» **Excerpted passage**
The police have stopped investigations into all but five of the thousands of complaints over sales of Lehman Brothers financial products.

The Commercial Crime Bureau did not have sufficient evidence to pursue prosecution in most of the complaints, which alleged misleading sales by the now-defunct US investment bank, a spokesman said.

It decided to close the files on those cases after seeking legal advice from the Department of Justice and reviewing the evidence, he said.

'As it is considered that there is no reasonable prospect of a conviction against anyone, no criminal prosecution will be instituted,' he said.

Hong Kong investors lost billions of US dollars on minibonds guaranteed by Lehman Brothers when it went belly up in September 2008. Minibonds are not corporate bonds, but consist of high-risk, credit-linked derivatives marketed as a proxy investment in well-known companies.

The police had received about 3,100 complaints, mostly from investors claiming they had been duped into buying the bonds.

Among the reports were 39 allegations of forgery, in which 33 cases did not have enough evidence to warrant prosecution, police said. The complainants had been notified of the decision. Officers are still working on five cases.

» **Given entries**
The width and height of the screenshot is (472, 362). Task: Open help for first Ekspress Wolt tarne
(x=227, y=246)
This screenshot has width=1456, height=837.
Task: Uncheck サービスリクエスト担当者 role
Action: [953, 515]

» **Things to do**
**a)** According to the article on the Lehman Brothers complaints, how many complaints had the police received?
**b)** Extend the article on the Lehman Brothers complaints with a few more sentences, starting after its final line.
The records play no part in what you need to do here.

» **Solved tasks**
**a)** About 3,100.

**b)**
So far, only one case has ended in conviction. A former financial services manager at Dah Sing Bank was found guilty of faking a customer's signature in sales documents for Lehman minibonds and sentenced to 200 hours of community service in November 2010.

Two employees of Bank of China (Hong Kong) were acquitted last year after being charged with misleading people into buying the financial products in April 2010. A third employee was also arrested but the charge against her was dropped.

Eddie Chan Ho-wai, convenor of the Alliance for Lehman Brothers Victims, said the police's decision was 'definitely unreasonable' and accused the force of carelessness in collecting evidence.

'They required the banks to hand in evidence by themselves, so the banks might have destroyed any evidence,' he said.